Heart disease is the number one cause of death in the United States and is big business for those pharmaceuticals looking to address the problem.
On Monday, one biotech released data for a drug that if it hits the market could send its stock soaring more than 190%.
Arena Pharmaceuticals Inc. (ARNA) announced Monday that it had seen promising results from its Ph.2 ralinepag study in pulmonary arterial hypertension (PAH). The results surpassed the benchmark established by its competitor selexipag (marketed as Uptravi), which is owned by Johnson & Johnson Inc. (JNJ) (acquired via its Actelion Ltd. acquisition) and hit the market in 2015.
The results led Joseph P. Schwartz or Leerink Partners to increase his price target to $53 per share from $47.
Arena Shares were up about 40% in premarket trading to $25.75 after closing at $18.39 on Monday.
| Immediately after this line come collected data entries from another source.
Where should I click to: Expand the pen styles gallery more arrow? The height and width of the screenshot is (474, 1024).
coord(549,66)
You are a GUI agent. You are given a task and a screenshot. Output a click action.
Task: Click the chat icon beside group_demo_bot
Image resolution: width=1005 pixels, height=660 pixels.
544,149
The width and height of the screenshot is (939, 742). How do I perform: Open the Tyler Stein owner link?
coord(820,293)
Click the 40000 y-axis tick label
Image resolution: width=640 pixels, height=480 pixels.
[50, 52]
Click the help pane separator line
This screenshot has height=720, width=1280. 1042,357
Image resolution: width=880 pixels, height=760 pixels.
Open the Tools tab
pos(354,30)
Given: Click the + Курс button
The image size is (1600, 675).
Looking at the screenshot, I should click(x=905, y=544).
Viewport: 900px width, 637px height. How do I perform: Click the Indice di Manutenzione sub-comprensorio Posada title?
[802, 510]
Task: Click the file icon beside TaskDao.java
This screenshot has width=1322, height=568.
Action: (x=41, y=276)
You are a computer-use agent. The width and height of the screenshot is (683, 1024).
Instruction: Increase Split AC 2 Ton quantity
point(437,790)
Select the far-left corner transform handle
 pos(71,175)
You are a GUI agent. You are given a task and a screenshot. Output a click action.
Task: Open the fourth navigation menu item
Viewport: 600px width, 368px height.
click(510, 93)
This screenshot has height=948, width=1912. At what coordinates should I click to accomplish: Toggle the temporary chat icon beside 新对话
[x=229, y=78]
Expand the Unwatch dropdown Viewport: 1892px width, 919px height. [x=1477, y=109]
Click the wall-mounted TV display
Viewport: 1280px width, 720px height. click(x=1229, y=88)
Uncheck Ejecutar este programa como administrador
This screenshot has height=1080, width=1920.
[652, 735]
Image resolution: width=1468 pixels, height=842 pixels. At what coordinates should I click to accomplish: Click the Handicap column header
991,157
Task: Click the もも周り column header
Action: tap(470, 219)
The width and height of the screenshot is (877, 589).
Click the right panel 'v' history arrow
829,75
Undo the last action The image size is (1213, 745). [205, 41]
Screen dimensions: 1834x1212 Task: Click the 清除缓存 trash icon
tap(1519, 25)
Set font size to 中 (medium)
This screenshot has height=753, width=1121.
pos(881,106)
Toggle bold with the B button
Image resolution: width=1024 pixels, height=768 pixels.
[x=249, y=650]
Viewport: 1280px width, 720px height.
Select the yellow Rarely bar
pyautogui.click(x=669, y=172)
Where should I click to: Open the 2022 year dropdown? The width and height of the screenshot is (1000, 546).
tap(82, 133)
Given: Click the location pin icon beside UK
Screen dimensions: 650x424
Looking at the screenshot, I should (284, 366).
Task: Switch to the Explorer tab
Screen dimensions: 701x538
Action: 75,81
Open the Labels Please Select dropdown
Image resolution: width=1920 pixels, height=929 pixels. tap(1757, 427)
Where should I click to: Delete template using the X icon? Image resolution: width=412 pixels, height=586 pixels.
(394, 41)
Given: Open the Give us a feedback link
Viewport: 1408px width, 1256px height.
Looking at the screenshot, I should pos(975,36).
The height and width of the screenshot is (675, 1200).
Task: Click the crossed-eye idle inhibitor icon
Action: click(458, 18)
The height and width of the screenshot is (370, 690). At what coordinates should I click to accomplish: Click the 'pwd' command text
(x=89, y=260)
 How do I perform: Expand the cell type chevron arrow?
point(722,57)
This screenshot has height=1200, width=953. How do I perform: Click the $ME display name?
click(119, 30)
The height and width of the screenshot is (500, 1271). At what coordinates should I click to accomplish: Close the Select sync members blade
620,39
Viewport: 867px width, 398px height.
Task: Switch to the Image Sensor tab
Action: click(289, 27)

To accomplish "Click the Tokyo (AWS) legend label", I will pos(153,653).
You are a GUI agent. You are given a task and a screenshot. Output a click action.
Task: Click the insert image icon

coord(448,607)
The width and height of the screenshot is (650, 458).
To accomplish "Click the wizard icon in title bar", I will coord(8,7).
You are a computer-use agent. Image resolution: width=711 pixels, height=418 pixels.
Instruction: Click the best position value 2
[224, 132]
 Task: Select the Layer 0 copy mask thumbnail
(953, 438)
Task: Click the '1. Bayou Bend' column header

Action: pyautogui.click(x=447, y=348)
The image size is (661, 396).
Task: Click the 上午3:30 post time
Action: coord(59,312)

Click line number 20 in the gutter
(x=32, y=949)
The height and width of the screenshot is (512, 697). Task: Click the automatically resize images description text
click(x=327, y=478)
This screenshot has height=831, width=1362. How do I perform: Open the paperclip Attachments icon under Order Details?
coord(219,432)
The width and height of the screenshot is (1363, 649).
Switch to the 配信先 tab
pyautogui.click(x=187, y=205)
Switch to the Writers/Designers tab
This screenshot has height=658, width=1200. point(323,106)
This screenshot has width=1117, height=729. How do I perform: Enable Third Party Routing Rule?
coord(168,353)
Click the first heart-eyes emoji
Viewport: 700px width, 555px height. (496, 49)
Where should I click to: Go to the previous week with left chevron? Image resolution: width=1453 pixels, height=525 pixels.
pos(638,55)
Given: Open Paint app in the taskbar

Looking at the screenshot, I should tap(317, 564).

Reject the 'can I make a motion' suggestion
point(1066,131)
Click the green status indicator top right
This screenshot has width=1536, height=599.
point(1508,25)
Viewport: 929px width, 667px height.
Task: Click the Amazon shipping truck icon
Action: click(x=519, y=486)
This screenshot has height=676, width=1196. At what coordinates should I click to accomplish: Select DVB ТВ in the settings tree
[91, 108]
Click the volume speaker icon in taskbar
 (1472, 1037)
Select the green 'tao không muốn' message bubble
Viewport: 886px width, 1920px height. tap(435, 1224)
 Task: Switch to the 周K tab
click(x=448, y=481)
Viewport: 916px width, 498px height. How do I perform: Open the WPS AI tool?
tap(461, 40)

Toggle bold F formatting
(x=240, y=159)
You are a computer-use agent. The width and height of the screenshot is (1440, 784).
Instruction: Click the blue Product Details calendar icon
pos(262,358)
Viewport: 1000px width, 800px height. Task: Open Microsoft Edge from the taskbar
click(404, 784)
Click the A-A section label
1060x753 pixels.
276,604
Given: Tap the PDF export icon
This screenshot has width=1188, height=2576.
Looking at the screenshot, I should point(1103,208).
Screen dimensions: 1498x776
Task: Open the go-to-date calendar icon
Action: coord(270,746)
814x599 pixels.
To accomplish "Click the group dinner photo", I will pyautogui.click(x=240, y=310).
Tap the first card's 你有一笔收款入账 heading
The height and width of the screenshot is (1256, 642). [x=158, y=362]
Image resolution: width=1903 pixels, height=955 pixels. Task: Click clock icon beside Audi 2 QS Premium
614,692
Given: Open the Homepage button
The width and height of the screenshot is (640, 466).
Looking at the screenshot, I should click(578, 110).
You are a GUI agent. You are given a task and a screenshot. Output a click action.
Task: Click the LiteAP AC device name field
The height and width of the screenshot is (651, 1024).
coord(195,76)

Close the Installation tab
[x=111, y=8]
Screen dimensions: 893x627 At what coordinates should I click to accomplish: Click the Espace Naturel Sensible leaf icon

"Today's topline data builds upon strong favorable, albeit in vitro, data which effectively re-positions Arena as a biotechnology company driven by proprietary pipeline rather than the long-standing image of a weight-loss drug company," Schwartz wrote in a note Tuesday morning. "On the heels of today's ralinepag data, we believe investors will begin to assign greater value to the company's proprietary pipeline - etrasimod and APD371 - that could present further upside in not only mass-mkt. indications like ulcerative colitis (UC) and pain, but also in the rare manifestations including pyoderma gangrenosum (PG) and extraintestinal manifestations (EIM)."
The firm said that it had also increased the probability that ralinepag will make it to market for the treatment of pulmonary arterial hypertension to 50% from 30%. The firm reiterated its outperform rating on Arena.